Peligro: fútbol
Sorpresa formidable. Resultó que también había fútbol. Buen fútbol. Por supuesto intensidad y coraje, faltaría más. Y fe. Bravura, valentía, empuje, garra, corazón, espíritu de ... combate y todos los tópicos adheridos al Athletic de toda la vida como una segunda piel. Carácter. Cierto. Pero además fútbol. a eliminación previa del Real Madrid en la semifinal no había sido un milagro ni el golpe de suerte que de vez en cuando acompaña al cambio de entrenador. En la final frente al Barcelona no faltó ninguno de los ingredientes que sobresalen en la imagen de marca del Athletic. Ninguno. Pero de nuevo ocurrió que el equipo se pareció mucho a una orquesta bien afinada en la que cada músico domina su instrumento, conoce la partitura y la interpreta con precisión, plenamente consciente de que no toca solo, atento a la batuta del director y concentrado hasta el último segundo del último minuto.

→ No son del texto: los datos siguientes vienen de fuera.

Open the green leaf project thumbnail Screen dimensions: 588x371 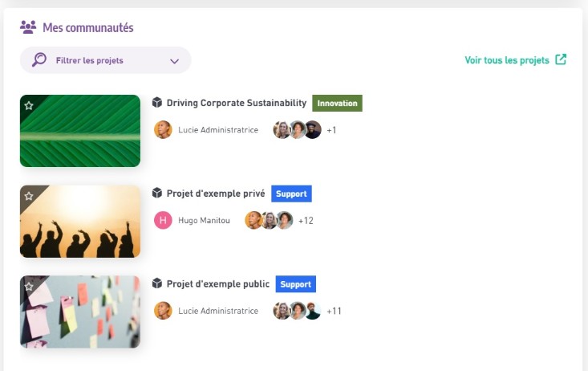80,131
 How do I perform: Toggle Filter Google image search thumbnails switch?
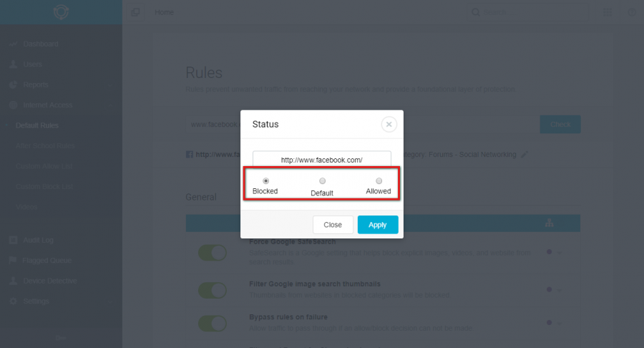coord(213,291)
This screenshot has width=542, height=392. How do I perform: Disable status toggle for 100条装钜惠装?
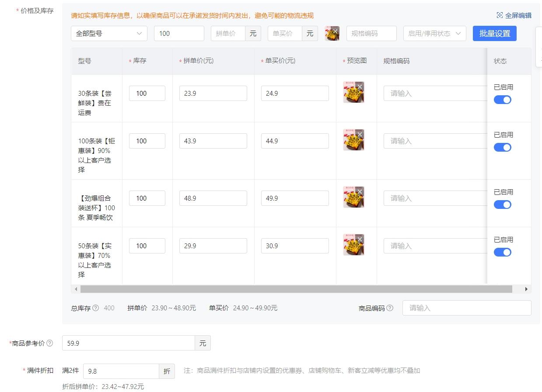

Nada que ver con el correcalles desorientado de muchos partidos de esta misma temporada, sin extravíos tácticos ni repentinos cortocircuitos o inexplicables desplomes de tensión. Ni pereza ni galbana. De nuevo la presión inteligente para secar las fuentes futbolísticas del rival y cerrar a cal y canto los pasillos por los que se desenvuelve con más comodidad. Salvo el de Jordi Alba en la final. Pases entre líneas como el que propició el empate a uno, estrategia a balón parado, desmarques al espacio, toques rápidos, velocidad en las transiciones, ambición y compromiso, autoridad con el balón, responsabilidad y solidaridad en la defensa y en la recuperación. Control.
Por supuesto un estado de ánimo. Templanza y determinación para reaccionar al instante ante cualquier revés y levantarse después del primer gol en contra. Y del segundo. Y de la anulación de un golazo por un fuera de juego milimétrico desvelado por el VAR. La confianza en sí mismos y la convicción que distingue a los equipos que nunca se rinden, a los grandes de toda la vida, los que jamás bajan los brazos. Los que simplemente creen. Ganen o pierdan. Pero sin dejar de creer. Pura genética. Cuestión de ADN.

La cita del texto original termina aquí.